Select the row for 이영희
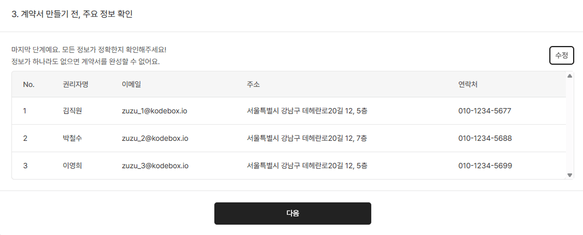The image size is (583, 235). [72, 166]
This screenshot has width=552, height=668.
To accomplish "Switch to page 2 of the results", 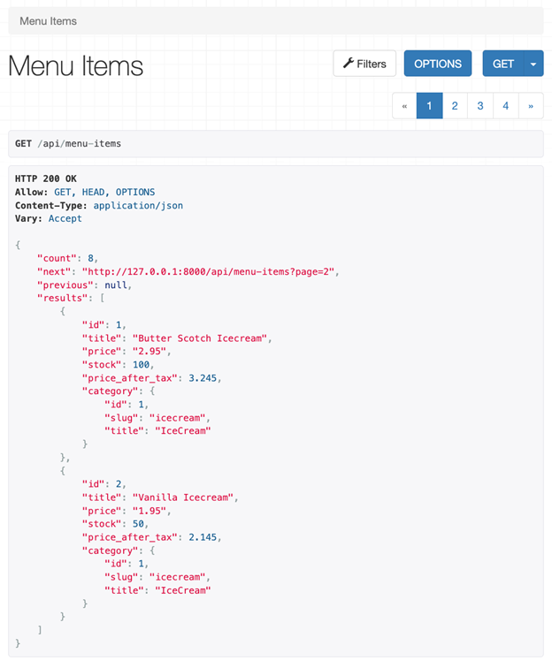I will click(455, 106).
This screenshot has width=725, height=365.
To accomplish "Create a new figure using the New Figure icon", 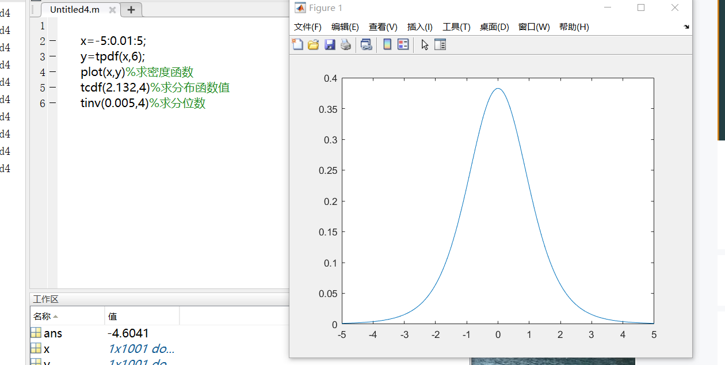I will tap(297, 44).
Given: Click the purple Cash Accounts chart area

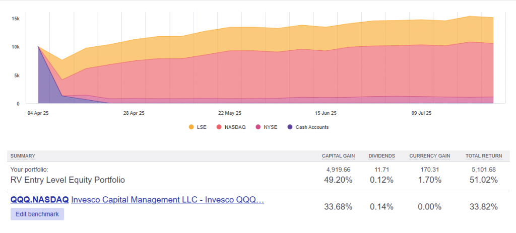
=======
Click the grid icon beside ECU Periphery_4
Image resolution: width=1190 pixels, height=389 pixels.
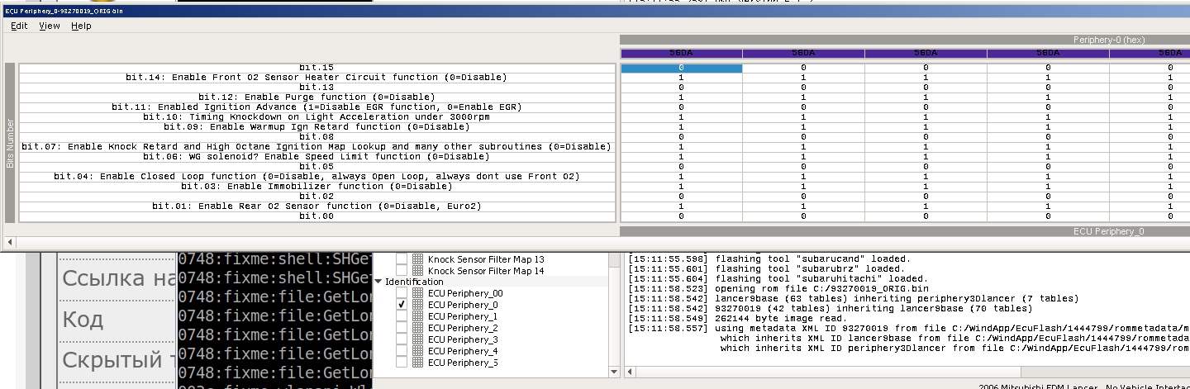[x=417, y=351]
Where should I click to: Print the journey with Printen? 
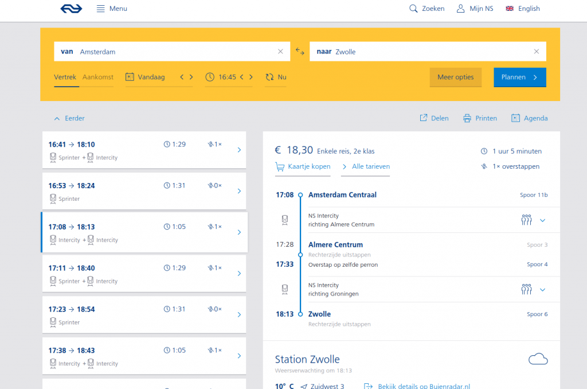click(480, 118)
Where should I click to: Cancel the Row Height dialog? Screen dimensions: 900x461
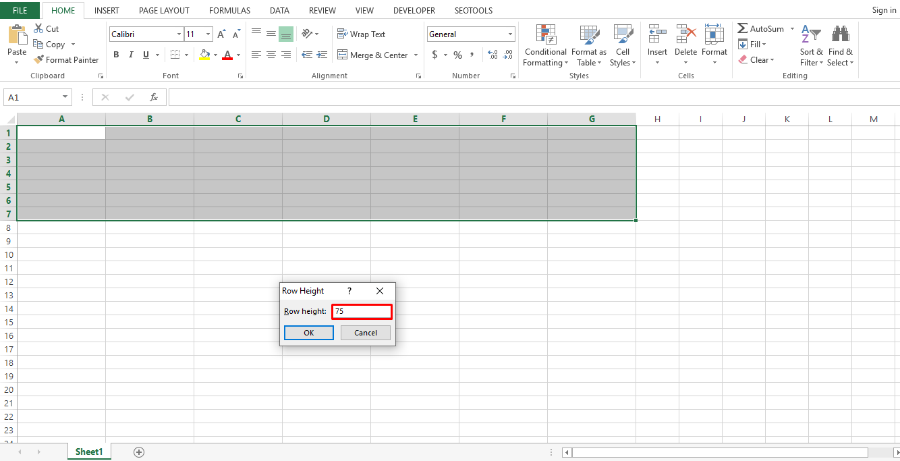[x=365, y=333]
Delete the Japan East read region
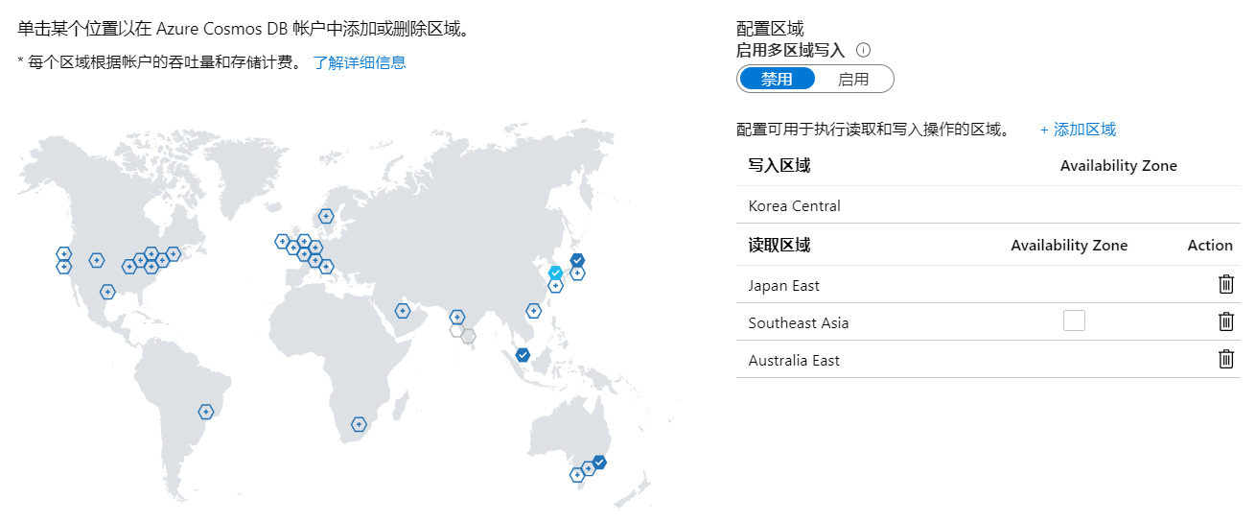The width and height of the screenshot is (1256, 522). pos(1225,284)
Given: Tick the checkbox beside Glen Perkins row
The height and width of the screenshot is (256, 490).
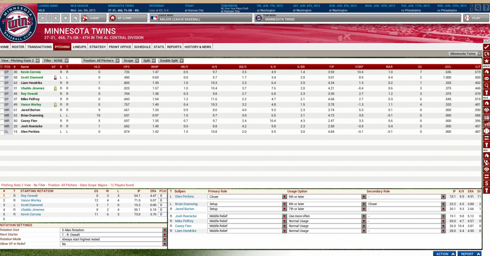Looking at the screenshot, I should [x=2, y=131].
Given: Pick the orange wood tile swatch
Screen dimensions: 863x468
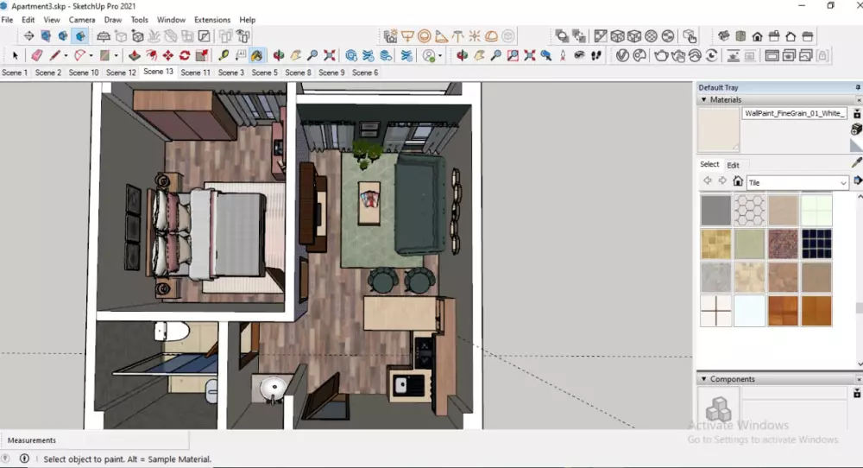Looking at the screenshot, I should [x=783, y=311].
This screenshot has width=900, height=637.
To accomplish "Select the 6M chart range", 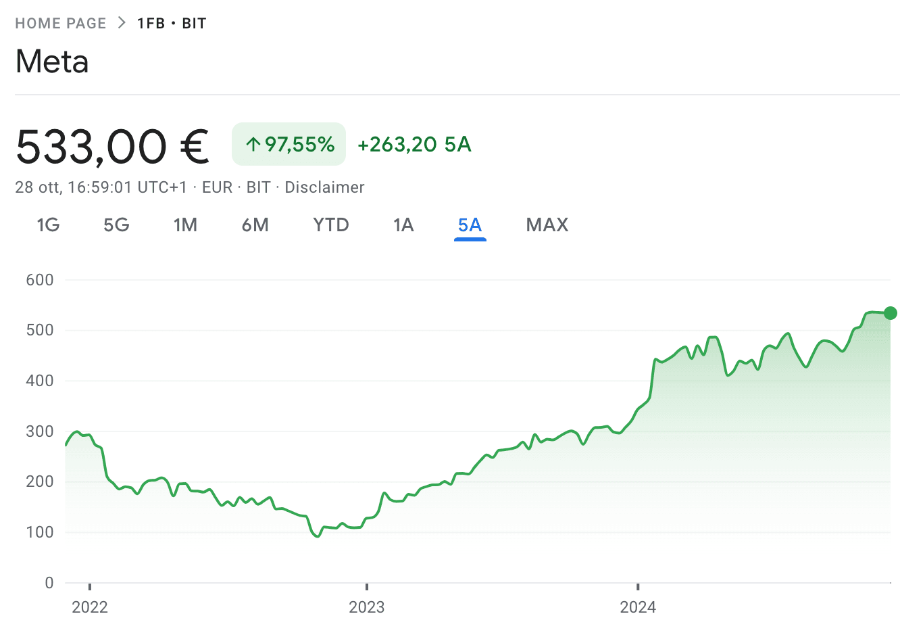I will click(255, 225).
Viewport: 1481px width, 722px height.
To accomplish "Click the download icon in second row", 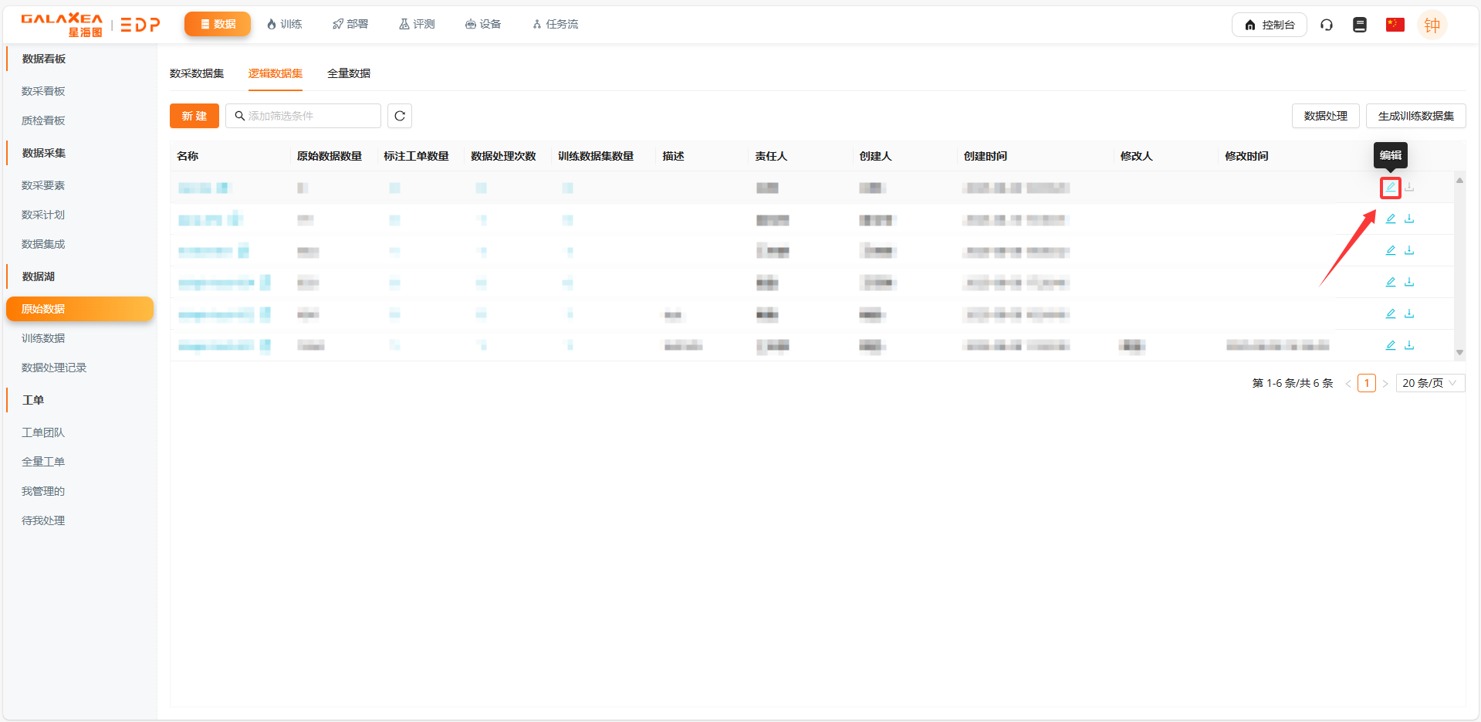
=======
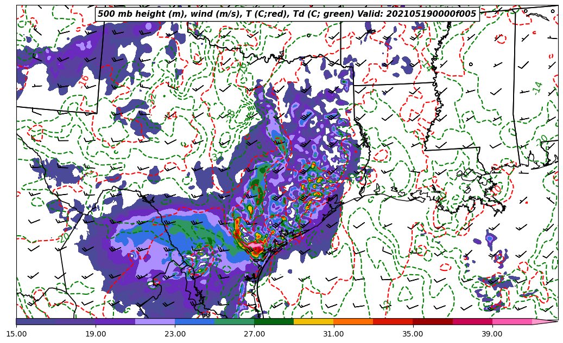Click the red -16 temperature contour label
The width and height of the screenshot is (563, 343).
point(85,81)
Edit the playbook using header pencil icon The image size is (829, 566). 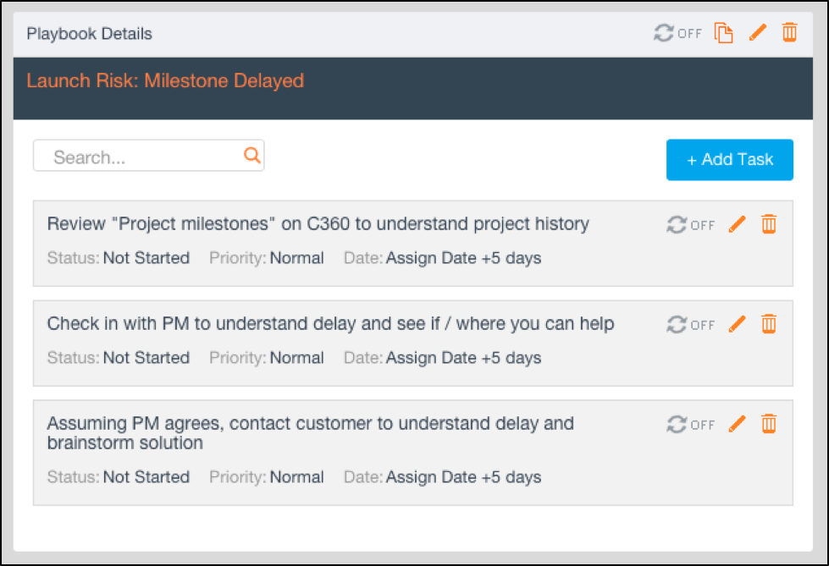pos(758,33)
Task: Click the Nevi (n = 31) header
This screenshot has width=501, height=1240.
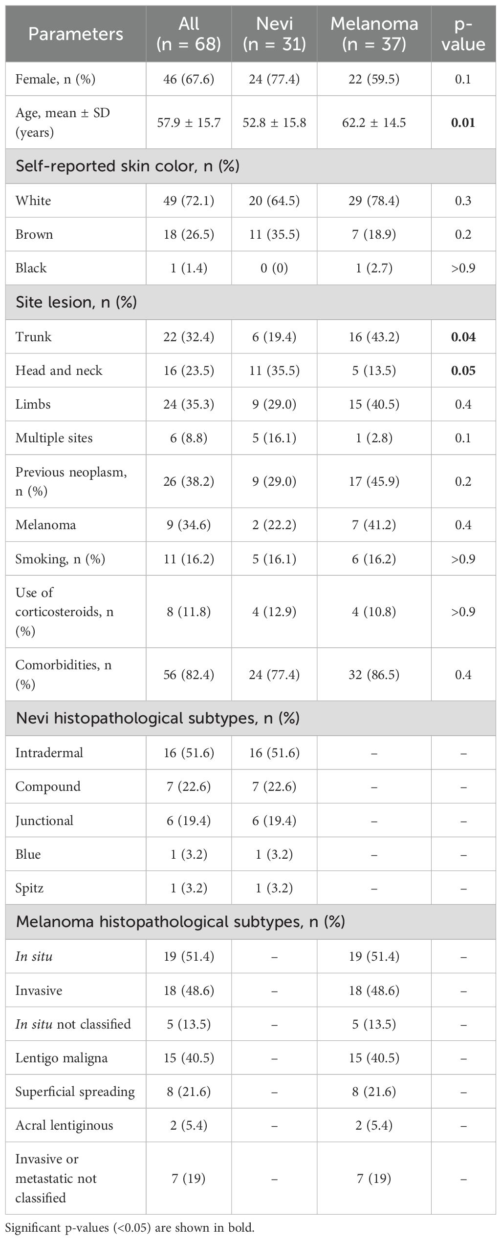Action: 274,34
=======
» Problem
Where the word "Given" shows up in a line of the records above, count that line; then give the count by itself.

» Result of the exercise
3